Observation of a new particle in the search for the Standard Model Higgs boson with the ATLAS detector at the LHC (1207.7214v2)

Abstract: A search for the Standard Model Higgs boson in proton-proton collisions with the ATLAS detector at the LHC is presented. The datasets used correspond to integrated luminosities of approximately 4.8 fb^-1 collected at sqrt(s) = 7 TeV in 2011 and 5.8 fb^-1 at sqrt(s) = 8 TeV in 2012. Individual searches in the channels H->ZZ^*->llll, H->gamma gamma and H->WW->e nu mu nu in the 8 TeV data are combined with previously published results of searches for H->ZZ^*, WW^*, bbbar and tau^+tau^- in the 7 TeV data and results from improved analyses of the H->ZZ^*->llll and H->gamma gamma channels in the 7 TeV data. Clear evidence for the production of a neutral boson with a measured mass of 126.0 +/- 0.4(stat) +/- 0.4(sys) GeV is presented. This observation, which has a significance of 5.9 standard deviations, corresponding to a background fluctuation probability of 1.7x10^-9, is compatible with the production and decay of the Standard Model Higgs boson.

• The paper presents a significant excess of events near 126.5 GeV with a 5.9 sigma significance, indicating a discovery consistent with the SM Higgs boson.
• It combines innovative event selection and large-scale Monte Carlo simulations across multiple decay channels, including H→ZZ(*) and WW(*), to maximize signal sensitivity.
• The findings validate the electroweak symmetry breaking mechanism in the Standard Model and set the stage for future precision measurements and beyond-SM physics exploration.

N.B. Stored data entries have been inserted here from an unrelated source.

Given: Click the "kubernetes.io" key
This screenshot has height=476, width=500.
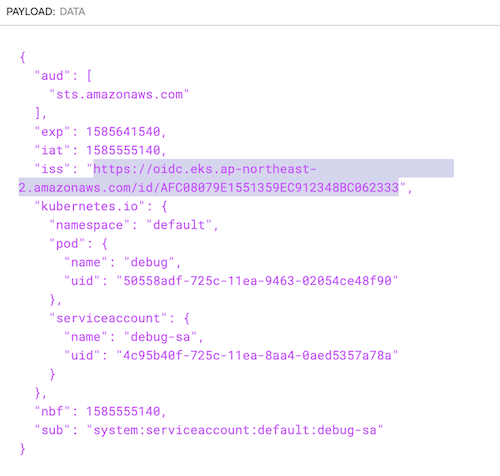Looking at the screenshot, I should 90,207.
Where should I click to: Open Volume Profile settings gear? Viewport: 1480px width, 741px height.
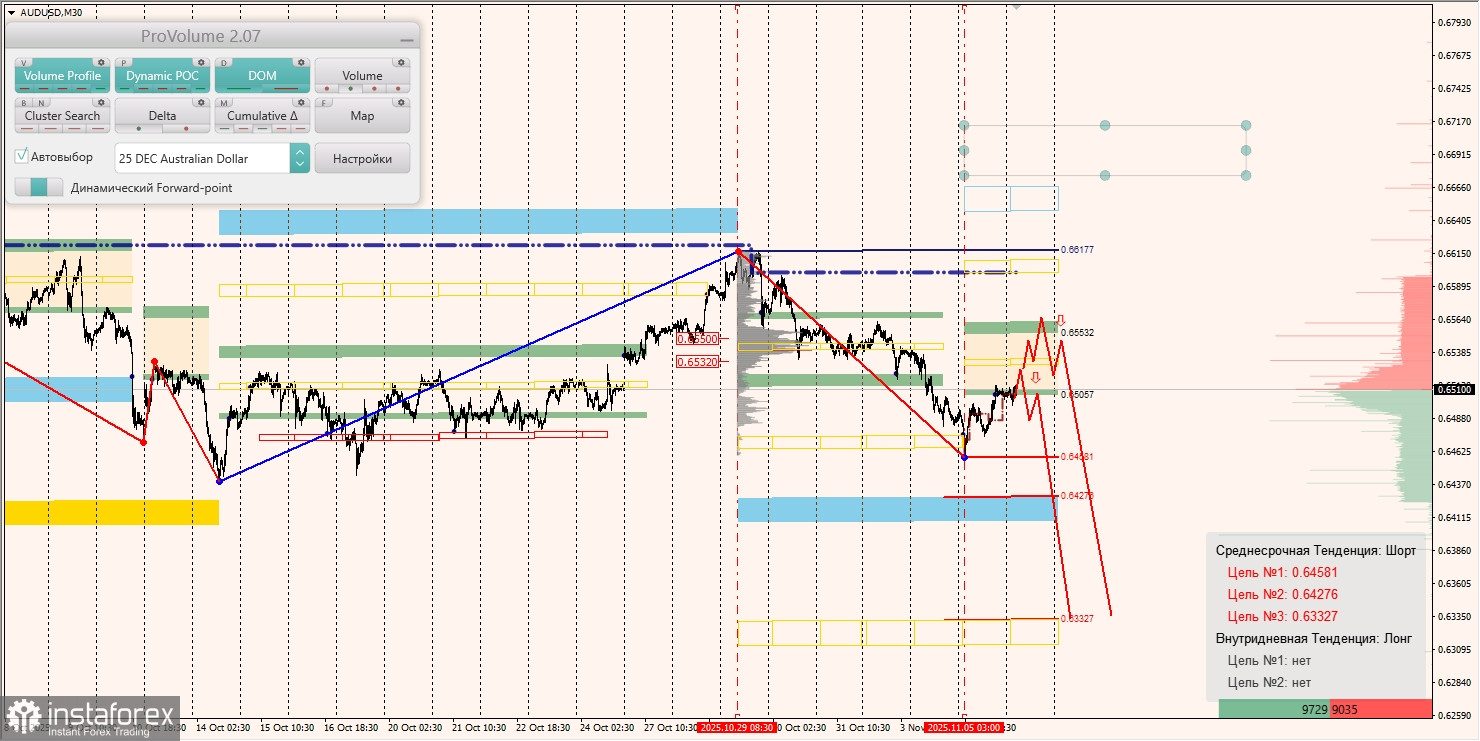point(101,62)
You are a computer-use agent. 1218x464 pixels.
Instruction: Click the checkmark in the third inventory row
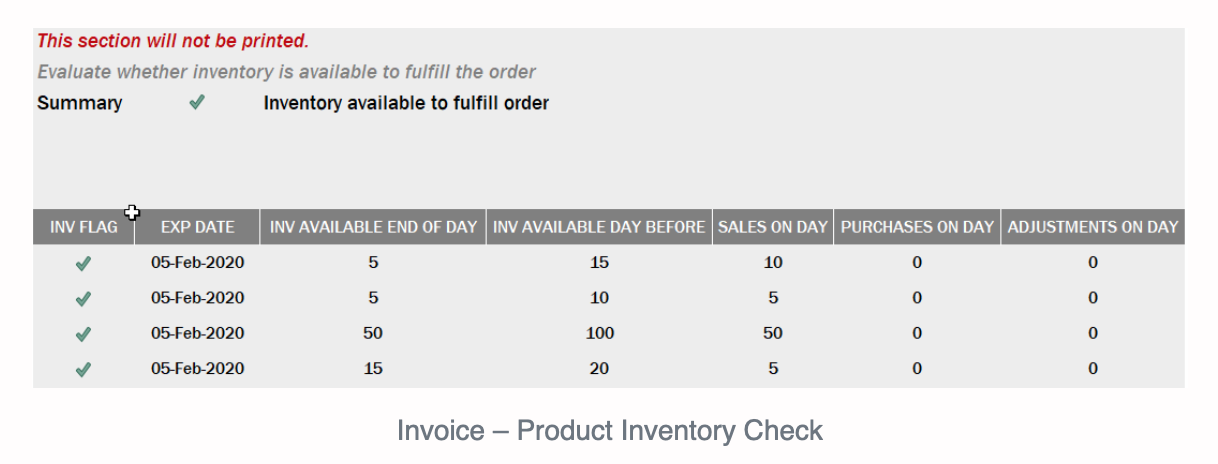pyautogui.click(x=83, y=334)
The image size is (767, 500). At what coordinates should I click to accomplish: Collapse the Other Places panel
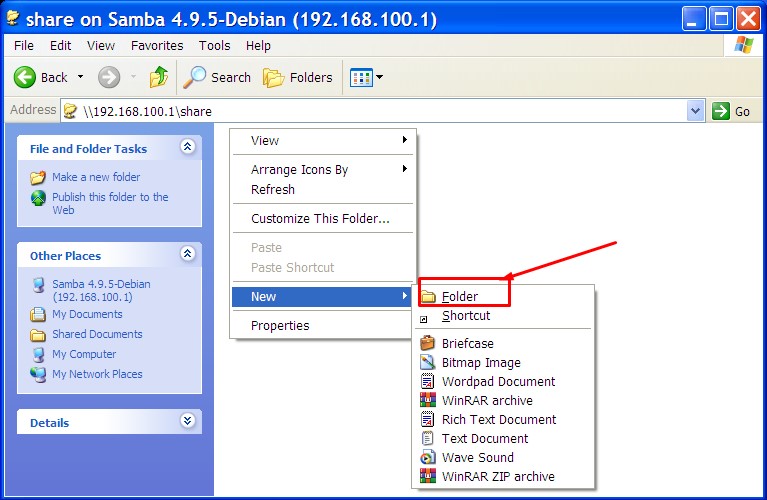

Overview of the Search for the Standard Model Higgs Boson with the ATLAS Detector at the LHC

Introduction

The paper presents a detailed analysis of the search for the Standard Model (SM) Higgs boson using the ATLAS detector at the Large Hadron Collider (LHC). The data were obtained from proton-proton collisions at center-of-mass energies of 7 TeV in 2011 and 8 TeV in 2012, with integrated luminosities of approximately 4.8 fb$^{-1}$ and 5.8 fb$^{-1}$, respectively. The focus of this analysis is on several decay channels, including $H\rightarrow ZZ^{(*)}$, $WW^{(*)}$, $b\bar{b}$, and $\tau^+\tau^-$.

Methodology

The search combines results from individual channels for both 7 TeV and 8 TeV datasets, utilizing updated analyses for some channels and improved reconstruction techniques to mitigate the effects of increased pile-up in high-luminosity data.

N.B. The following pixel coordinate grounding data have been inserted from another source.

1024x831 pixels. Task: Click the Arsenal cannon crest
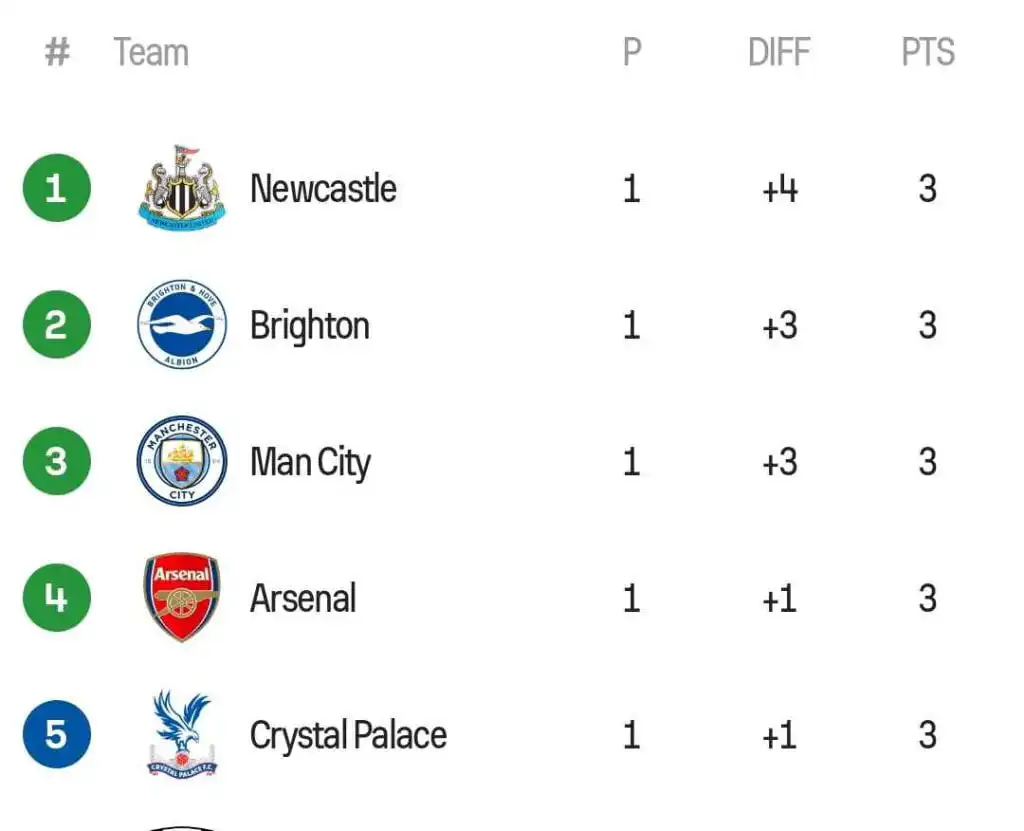pos(182,598)
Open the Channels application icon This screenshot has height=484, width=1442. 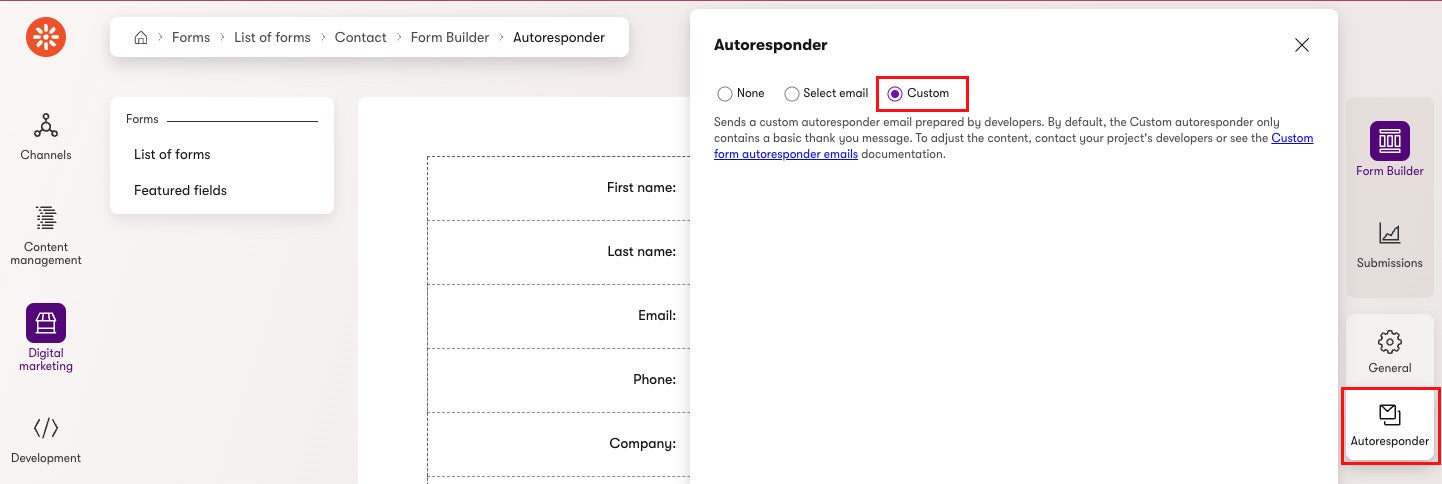point(46,126)
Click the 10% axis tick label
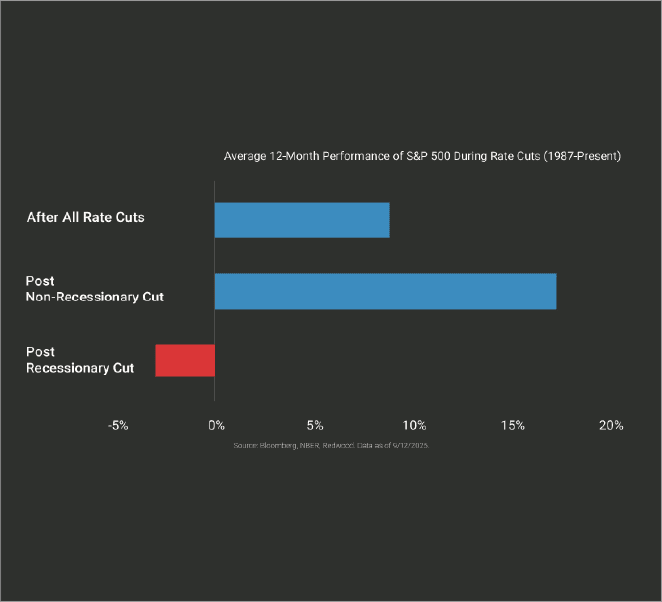662x602 pixels. 413,425
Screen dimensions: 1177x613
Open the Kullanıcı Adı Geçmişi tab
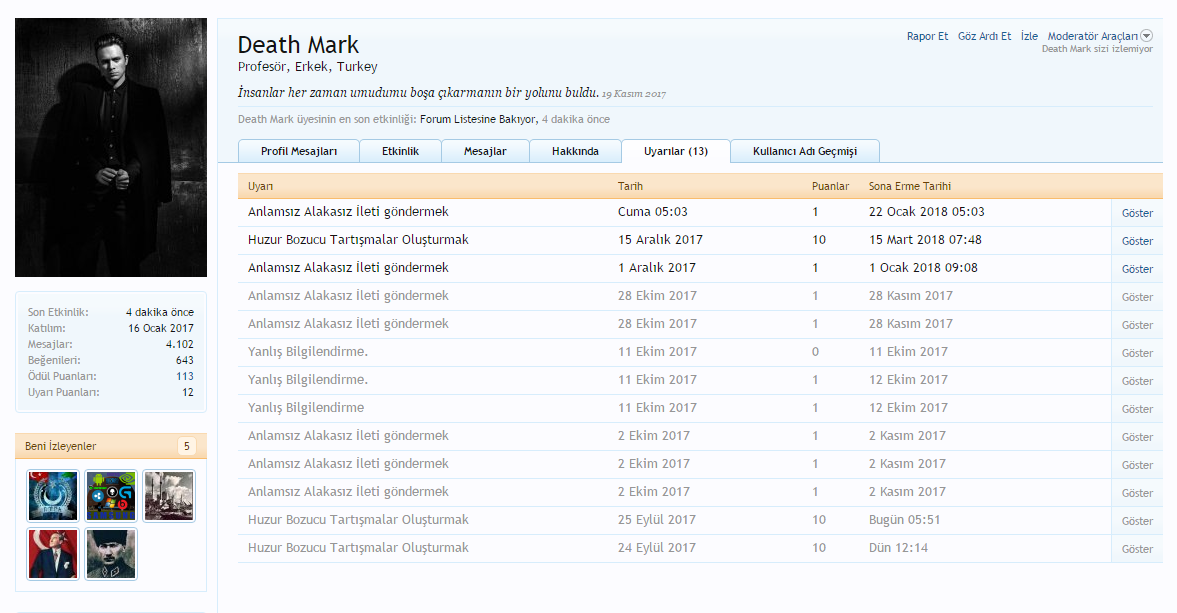(804, 151)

• Data Analysis and Simulation: The analyses relied on large-scale Monte Carlo simulations to predict both signal and background processes. Different event generators and cross-section estimations were used to model the expected distributions for the Higgs production processes through gluon-gluon fusion (ggF), vector boson fusion (VBF), and associated production (VH), among others.
• Event Selection and Categorization: Distinct event selection criteria and categorization strategies were employed for different channels to maximize the sensitivity to potential Higgs signals. For instance, tighter identification and isolation cuts were applied in the $H\rightarrow ZZ^{(*)}\rightarrow 4\ell$ channel to reduce background contamination effectively.

Results

A significant excess of events compatible with the SM Higgs boson hypothesis was observed at a mass near 126.5 GeV. The combined significance for the discovery in this mass region reached 5.9 standard deviations, with individual contributions from the $H\rightarrow \gamma\gamma$, $H\rightarrow ZZ^{(*)}$, and $H\rightarrow WW^{(*)}$ channels. This significance corresponds to a background fluctuation probability of $1.7\times 10^{-9}$, strongly indicating the presence of a new particle consistent with the predicted Higgs boson.

Implications and Future Developments

The discovery of a new neutral boson marks a pivotal breakthrough in particle physics, confirming the existence of a Higgs-like particle responsible for electroweak symmetry breaking in the SM. The measured properties of this particle, such as its mass and production cross-sections, align with theoretical predictions for the SM Higgs boson, reinforcing the validity of the SM framework.

However, the paper also raises important questions for future work, including precision measurements of the boson's properties and the investigation of its couplings and interactions. Further studies are essential to verify if the observed particle is indeed the Higgs boson as envisioned in the SM or if it could be a part of a more complicated theory, such as those involving more Higgs bosons or alternative mechanisms of mass generation.

The ongoing and future runs of the LHC will provide more data to refine these measurements and could offer new insights into physics beyond the Standard Model, thus opening up potential new avenues of research into the fundamental laws of the universe.